FRAGMENTO DE ORIGEN:
En 1964, hace 60 años, la Comunidad Económica Europea abrió una gatera por la que pudo colarse la dictadura, presiones de los Estados Unidos y fondos negros de la CIA para sobornos mediante. Seis años después, consiguió una pequeña parte de lo que perseguía desde 1962: no la deseada integración sino un improvisado ‘acuerdo preferencial’, no previsto por el Tratado de Roma fundacional, del 25 de marzo de 1957, que si bien era más que un mero tratado comercial no preveía vincularlo con el artículo 238, que imponía la adhesión como final del proceso, políticamente imposible en el caso del régimen de Franco.

LO QUE SE PIDE: Por favor, traduce al inglés esta oración del fragmento sobre la Comunidad Económica Europea y la dictadura: «En 1964, hace 60 años, la Comunidad Económica Europea abrió una gatera por la que pudo colarse la dictadura, presiones de los Estados Unidos y fondos negros de la CIA para sobornos mediante».

MATERIAL EXTRAÍDO:

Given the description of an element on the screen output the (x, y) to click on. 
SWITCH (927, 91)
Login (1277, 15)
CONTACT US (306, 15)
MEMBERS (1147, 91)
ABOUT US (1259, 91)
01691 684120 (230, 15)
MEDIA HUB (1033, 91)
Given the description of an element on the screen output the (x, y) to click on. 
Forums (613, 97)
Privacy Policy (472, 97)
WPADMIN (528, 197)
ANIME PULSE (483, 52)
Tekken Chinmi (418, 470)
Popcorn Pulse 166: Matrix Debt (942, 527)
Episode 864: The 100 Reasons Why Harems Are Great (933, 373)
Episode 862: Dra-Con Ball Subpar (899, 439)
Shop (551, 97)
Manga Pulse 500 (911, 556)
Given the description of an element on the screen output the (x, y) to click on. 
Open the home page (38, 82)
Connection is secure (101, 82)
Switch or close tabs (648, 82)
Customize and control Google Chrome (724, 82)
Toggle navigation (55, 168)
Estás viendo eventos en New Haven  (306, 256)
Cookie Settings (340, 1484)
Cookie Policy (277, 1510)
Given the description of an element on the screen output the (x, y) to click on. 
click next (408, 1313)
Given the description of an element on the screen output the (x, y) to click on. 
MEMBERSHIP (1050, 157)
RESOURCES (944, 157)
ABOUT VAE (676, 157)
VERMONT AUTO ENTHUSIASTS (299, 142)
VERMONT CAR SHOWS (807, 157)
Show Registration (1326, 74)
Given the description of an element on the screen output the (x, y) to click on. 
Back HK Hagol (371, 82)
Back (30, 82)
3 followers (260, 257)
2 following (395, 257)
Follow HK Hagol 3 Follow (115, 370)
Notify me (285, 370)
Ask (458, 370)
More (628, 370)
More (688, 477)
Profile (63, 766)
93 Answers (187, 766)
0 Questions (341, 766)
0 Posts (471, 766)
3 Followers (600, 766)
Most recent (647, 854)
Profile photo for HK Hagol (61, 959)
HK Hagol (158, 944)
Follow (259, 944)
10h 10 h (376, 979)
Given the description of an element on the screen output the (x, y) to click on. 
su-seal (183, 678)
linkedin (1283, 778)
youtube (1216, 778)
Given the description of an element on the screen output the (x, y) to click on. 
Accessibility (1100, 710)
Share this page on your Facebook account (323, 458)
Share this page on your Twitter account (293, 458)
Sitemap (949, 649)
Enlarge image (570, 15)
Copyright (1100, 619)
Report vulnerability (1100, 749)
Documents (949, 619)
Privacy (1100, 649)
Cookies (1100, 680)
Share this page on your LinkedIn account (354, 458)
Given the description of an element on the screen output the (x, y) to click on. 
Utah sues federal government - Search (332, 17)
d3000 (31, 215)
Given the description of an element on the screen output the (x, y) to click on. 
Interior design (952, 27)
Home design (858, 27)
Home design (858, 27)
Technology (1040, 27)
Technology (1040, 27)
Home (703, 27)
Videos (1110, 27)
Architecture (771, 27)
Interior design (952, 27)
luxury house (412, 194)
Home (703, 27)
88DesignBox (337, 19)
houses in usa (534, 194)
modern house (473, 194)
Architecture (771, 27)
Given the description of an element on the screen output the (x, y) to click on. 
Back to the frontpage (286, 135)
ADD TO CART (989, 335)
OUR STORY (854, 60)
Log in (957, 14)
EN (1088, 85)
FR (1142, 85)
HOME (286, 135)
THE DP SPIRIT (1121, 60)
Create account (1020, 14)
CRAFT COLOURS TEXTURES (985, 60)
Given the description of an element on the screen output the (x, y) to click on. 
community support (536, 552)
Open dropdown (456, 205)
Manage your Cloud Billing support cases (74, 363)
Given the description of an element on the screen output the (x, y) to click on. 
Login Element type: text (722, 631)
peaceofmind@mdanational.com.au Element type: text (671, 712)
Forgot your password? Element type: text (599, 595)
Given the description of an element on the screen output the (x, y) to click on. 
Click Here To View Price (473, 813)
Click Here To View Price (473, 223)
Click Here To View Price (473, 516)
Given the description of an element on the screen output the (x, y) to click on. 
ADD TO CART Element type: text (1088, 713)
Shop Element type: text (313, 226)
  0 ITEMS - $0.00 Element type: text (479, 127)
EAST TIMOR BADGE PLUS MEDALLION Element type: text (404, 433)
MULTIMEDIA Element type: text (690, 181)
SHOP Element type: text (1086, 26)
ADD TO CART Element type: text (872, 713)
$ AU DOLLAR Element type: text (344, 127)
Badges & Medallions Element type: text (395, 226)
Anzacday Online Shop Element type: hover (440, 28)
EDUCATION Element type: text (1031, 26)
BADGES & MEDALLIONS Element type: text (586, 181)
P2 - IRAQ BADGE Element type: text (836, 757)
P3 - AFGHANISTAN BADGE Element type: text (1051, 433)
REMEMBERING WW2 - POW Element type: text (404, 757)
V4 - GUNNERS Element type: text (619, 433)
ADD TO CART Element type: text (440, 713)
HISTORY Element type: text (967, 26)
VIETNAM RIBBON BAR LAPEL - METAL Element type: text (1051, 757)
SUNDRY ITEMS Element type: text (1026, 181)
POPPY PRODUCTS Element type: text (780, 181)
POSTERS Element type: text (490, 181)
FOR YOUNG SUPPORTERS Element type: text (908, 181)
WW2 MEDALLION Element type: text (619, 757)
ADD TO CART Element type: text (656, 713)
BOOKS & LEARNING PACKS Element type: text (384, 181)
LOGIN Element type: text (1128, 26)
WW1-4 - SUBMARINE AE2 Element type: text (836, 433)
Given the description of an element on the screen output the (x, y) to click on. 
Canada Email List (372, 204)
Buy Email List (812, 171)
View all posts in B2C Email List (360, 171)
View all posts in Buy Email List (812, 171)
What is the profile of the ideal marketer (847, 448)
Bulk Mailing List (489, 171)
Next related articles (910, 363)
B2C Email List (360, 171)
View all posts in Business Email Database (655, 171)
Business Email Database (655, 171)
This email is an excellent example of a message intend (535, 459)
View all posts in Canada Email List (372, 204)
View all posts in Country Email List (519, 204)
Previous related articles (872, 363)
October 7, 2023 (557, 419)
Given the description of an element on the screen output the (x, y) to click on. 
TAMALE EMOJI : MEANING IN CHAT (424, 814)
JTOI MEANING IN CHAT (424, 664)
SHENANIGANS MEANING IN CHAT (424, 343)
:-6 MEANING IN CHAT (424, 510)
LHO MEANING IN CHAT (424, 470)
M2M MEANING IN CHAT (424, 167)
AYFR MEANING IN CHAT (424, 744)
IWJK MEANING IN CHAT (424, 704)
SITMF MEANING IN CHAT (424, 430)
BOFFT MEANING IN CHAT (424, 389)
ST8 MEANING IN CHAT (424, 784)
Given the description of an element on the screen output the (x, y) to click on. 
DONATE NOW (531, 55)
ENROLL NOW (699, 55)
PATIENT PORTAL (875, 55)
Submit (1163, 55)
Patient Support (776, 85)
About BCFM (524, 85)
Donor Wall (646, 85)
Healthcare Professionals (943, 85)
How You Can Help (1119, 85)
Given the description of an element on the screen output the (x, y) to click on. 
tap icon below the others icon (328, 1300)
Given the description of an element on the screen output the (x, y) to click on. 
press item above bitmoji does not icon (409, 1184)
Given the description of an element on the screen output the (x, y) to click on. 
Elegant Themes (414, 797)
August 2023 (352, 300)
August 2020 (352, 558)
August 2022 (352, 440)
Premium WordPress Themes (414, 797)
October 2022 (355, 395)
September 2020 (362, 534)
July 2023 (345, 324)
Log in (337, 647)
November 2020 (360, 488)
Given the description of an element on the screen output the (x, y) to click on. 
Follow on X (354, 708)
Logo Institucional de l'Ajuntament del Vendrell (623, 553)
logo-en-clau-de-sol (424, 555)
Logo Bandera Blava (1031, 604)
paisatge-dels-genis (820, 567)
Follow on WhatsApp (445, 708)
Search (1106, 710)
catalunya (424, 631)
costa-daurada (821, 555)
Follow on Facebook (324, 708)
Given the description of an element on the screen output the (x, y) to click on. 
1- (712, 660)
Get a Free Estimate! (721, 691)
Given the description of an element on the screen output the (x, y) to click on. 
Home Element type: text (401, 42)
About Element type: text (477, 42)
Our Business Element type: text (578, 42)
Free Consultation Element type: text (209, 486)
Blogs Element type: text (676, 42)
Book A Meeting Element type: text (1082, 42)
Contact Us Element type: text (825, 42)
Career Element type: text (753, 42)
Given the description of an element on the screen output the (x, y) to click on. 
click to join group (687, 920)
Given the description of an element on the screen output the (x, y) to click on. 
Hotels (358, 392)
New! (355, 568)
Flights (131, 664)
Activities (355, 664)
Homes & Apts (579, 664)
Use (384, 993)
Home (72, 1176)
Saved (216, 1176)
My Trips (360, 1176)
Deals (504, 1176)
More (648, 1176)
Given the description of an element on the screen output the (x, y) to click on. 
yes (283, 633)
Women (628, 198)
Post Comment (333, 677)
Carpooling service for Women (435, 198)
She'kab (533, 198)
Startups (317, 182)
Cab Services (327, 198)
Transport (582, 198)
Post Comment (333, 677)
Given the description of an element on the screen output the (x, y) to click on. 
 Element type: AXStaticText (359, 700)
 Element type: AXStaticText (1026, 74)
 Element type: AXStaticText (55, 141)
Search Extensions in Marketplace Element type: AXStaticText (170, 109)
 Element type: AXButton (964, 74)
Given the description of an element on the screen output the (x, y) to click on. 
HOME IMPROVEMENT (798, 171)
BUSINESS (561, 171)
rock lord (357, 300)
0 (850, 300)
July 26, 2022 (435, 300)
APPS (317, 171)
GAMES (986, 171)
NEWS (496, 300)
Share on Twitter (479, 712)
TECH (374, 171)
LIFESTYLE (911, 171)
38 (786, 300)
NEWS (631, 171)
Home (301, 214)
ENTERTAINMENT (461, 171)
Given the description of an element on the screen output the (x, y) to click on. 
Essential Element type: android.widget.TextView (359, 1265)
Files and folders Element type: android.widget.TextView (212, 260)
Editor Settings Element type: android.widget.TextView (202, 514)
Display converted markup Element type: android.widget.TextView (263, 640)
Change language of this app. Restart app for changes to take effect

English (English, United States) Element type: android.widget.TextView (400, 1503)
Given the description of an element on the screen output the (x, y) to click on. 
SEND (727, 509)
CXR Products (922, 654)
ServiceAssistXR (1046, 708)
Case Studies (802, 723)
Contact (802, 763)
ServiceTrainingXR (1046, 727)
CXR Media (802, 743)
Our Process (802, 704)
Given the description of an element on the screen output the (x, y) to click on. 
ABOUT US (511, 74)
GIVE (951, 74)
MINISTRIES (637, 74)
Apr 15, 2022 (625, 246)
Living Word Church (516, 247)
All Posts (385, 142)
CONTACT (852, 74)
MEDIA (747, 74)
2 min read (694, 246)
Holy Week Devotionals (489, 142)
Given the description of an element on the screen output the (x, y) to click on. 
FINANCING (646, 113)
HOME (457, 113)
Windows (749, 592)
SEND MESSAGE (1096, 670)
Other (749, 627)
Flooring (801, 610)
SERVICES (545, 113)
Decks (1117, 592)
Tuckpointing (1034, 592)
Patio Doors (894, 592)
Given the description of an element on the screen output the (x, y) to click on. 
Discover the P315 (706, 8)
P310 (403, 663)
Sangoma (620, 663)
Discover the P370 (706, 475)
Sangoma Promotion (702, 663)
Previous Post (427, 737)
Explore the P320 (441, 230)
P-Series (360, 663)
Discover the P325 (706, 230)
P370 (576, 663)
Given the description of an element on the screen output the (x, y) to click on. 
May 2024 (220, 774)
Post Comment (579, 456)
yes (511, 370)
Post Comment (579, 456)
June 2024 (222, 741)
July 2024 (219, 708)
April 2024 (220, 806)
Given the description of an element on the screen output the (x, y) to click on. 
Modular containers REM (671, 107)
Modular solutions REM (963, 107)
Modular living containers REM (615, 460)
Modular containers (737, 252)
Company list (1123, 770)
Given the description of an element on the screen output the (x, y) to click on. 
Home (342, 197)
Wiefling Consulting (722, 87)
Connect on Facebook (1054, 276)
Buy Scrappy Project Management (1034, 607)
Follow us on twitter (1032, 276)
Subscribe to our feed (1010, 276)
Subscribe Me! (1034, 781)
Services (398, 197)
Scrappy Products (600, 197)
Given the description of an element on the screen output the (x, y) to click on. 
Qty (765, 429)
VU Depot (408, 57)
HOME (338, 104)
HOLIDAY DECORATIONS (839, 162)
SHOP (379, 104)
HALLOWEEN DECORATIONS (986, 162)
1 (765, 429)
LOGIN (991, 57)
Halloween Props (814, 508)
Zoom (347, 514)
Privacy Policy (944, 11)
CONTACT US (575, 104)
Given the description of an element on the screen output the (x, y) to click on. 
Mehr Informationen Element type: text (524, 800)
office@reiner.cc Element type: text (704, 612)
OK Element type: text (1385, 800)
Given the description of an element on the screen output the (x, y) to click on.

RESULTADO OBTENIDO: In 1964, 60 years ago, the European Economic Community opened a cat flap through which the dictatorship was able to slip in, by way of pressure from the United States and CIA slush funds for bribes.